Nothing in the records may be dropped or altered when you repeat them.
═════ LISTED RECORDS
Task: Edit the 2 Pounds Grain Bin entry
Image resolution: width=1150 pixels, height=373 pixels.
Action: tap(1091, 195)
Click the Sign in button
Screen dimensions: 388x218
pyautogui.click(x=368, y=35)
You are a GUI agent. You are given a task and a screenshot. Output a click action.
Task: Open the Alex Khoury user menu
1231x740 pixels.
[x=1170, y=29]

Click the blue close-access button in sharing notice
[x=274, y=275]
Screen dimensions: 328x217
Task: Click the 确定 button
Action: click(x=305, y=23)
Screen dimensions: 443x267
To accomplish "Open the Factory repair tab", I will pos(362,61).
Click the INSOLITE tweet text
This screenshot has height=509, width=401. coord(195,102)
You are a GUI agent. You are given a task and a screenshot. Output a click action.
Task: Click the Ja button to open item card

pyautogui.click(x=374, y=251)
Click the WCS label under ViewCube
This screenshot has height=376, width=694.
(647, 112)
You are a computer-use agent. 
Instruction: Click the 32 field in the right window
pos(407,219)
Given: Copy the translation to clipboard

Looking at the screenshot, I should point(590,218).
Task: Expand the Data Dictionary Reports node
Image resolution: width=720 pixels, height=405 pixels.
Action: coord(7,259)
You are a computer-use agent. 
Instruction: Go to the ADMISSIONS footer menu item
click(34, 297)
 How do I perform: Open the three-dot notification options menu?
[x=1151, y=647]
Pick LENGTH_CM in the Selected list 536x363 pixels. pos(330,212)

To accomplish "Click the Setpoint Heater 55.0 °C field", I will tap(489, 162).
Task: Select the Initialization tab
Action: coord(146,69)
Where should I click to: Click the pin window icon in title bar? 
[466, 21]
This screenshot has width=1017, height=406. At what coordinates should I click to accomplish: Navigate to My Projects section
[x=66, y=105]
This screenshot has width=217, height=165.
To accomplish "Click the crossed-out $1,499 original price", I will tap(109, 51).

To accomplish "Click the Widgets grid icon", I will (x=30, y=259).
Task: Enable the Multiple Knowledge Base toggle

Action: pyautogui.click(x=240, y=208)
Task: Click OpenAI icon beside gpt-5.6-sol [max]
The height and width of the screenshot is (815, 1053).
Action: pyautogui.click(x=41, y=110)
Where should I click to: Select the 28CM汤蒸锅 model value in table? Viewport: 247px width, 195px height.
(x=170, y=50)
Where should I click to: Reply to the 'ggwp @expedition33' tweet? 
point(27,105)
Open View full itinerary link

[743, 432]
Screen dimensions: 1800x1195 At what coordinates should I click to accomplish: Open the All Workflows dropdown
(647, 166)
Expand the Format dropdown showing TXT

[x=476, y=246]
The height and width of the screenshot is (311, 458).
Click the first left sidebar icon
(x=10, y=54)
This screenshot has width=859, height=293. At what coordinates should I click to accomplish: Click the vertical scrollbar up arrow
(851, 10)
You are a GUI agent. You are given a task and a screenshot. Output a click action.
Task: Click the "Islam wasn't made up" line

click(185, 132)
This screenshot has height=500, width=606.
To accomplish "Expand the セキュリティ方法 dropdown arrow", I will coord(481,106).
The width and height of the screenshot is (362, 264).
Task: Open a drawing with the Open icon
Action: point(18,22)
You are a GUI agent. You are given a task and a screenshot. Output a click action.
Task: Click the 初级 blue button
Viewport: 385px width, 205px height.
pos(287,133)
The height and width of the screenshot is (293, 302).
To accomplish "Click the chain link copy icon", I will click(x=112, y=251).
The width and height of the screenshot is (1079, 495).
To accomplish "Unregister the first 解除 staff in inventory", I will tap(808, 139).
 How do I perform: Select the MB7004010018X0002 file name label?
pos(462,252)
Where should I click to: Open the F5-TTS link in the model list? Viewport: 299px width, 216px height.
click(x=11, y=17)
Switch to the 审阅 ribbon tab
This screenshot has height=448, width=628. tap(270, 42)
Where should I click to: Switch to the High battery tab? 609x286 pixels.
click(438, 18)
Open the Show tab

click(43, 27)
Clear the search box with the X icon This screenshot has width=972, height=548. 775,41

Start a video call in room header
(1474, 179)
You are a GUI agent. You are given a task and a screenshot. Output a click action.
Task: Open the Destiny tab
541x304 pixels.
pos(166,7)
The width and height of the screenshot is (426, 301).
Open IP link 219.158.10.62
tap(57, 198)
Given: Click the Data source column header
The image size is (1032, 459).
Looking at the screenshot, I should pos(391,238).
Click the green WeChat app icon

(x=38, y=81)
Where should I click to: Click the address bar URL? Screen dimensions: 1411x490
══════════
# EXERCISE RESULT
Task: Edit the 2 Pounds Grain Bin entry
Image resolution: width=1150 pixels, height=373 pixels.
Action: tap(1091, 195)
Click the Sign in button
Screen dimensions: 388x218
pyautogui.click(x=368, y=35)
You are a GUI agent. You are given a task and a screenshot. Output a click action.
Task: Open the Alex Khoury user menu
1231x740 pixels.
[x=1170, y=29]

Click the blue close-access button in sharing notice
[x=274, y=275]
Screen dimensions: 328x217
Task: Click the 确定 button
Action: click(x=305, y=23)
Screen dimensions: 443x267
To accomplish "Open the Factory repair tab", I will pos(362,61).
Click the INSOLITE tweet text
This screenshot has height=509, width=401. coord(195,102)
You are a GUI agent. You are given a task and a screenshot. Output a click action.
Task: Click the Ja button to open item card

pyautogui.click(x=374, y=251)
Click the WCS label under ViewCube
This screenshot has height=376, width=694.
(647, 112)
You are a computer-use agent. 
Instruction: Click the 32 field in the right window
pos(407,219)
Given: Copy the translation to clipboard

Looking at the screenshot, I should point(590,218).
Task: Expand the Data Dictionary Reports node
Image resolution: width=720 pixels, height=405 pixels.
Action: coord(7,259)
You are a computer-use agent. 
Instruction: Go to the ADMISSIONS footer menu item
click(34, 297)
 How do I perform: Open the three-dot notification options menu?
[x=1151, y=647]
Pick LENGTH_CM in the Selected list 536x363 pixels. pos(330,212)

To accomplish "Click the Setpoint Heater 55.0 °C field", I will tap(489, 162).
Task: Select the Initialization tab
Action: coord(146,69)
Where should I click to: Click the pin window icon in title bar? 
[466, 21]
This screenshot has width=1017, height=406. At what coordinates should I click to accomplish: Navigate to My Projects section
[x=66, y=105]
This screenshot has width=217, height=165.
To accomplish "Click the crossed-out $1,499 original price", I will tap(109, 51).

To accomplish "Click the Widgets grid icon", I will (x=30, y=259).
Task: Enable the Multiple Knowledge Base toggle

Action: pyautogui.click(x=240, y=208)
Task: Click OpenAI icon beside gpt-5.6-sol [max]
The height and width of the screenshot is (815, 1053).
Action: pyautogui.click(x=41, y=110)
Where should I click to: Select the 28CM汤蒸锅 model value in table? Viewport: 247px width, 195px height.
(x=170, y=50)
Where should I click to: Reply to the 'ggwp @expedition33' tweet? 
point(27,105)
Open View full itinerary link

[743, 432]
Screen dimensions: 1800x1195 At what coordinates should I click to accomplish: Open the All Workflows dropdown
(647, 166)
Expand the Format dropdown showing TXT

[x=476, y=246]
The height and width of the screenshot is (311, 458).
Click the first left sidebar icon
(x=10, y=54)
This screenshot has width=859, height=293. At what coordinates should I click to accomplish: Click the vertical scrollbar up arrow
(851, 10)
You are a GUI agent. You are given a task and a screenshot. Output a click action.
Task: Click the "Islam wasn't made up" line

click(185, 132)
This screenshot has height=500, width=606.
To accomplish "Expand the セキュリティ方法 dropdown arrow", I will coord(481,106).
The width and height of the screenshot is (362, 264).
Task: Open a drawing with the Open icon
Action: point(18,22)
You are a GUI agent. You are given a task and a screenshot. Output a click action.
Task: Click the 初级 blue button
Viewport: 385px width, 205px height.
pos(287,133)
The height and width of the screenshot is (293, 302).
To accomplish "Click the chain link copy icon", I will click(x=112, y=251).
The width and height of the screenshot is (1079, 495).
To accomplish "Unregister the first 解除 staff in inventory", I will tap(808, 139).
 How do I perform: Select the MB7004010018X0002 file name label?
pos(462,252)
Where should I click to: Open the F5-TTS link in the model list? Viewport: 299px width, 216px height.
click(x=11, y=17)
Switch to the 审阅 ribbon tab
This screenshot has height=448, width=628. tap(270, 42)
Where should I click to: Switch to the High battery tab? 609x286 pixels.
click(438, 18)
Open the Show tab

click(43, 27)
Clear the search box with the X icon This screenshot has width=972, height=548. 775,41

Start a video call in room header
(1474, 179)
You are a GUI agent. You are given a task and a screenshot. Output a click action.
Task: Open the Destiny tab
541x304 pixels.
pos(166,7)
The width and height of the screenshot is (426, 301).
Open IP link 219.158.10.62
tap(57, 198)
Given: Click the Data source column header
The image size is (1032, 459).
Looking at the screenshot, I should pos(391,238).
Click the green WeChat app icon

(x=38, y=81)
Where should I click to: Click the address bar URL? Screen dimensions: 1411x490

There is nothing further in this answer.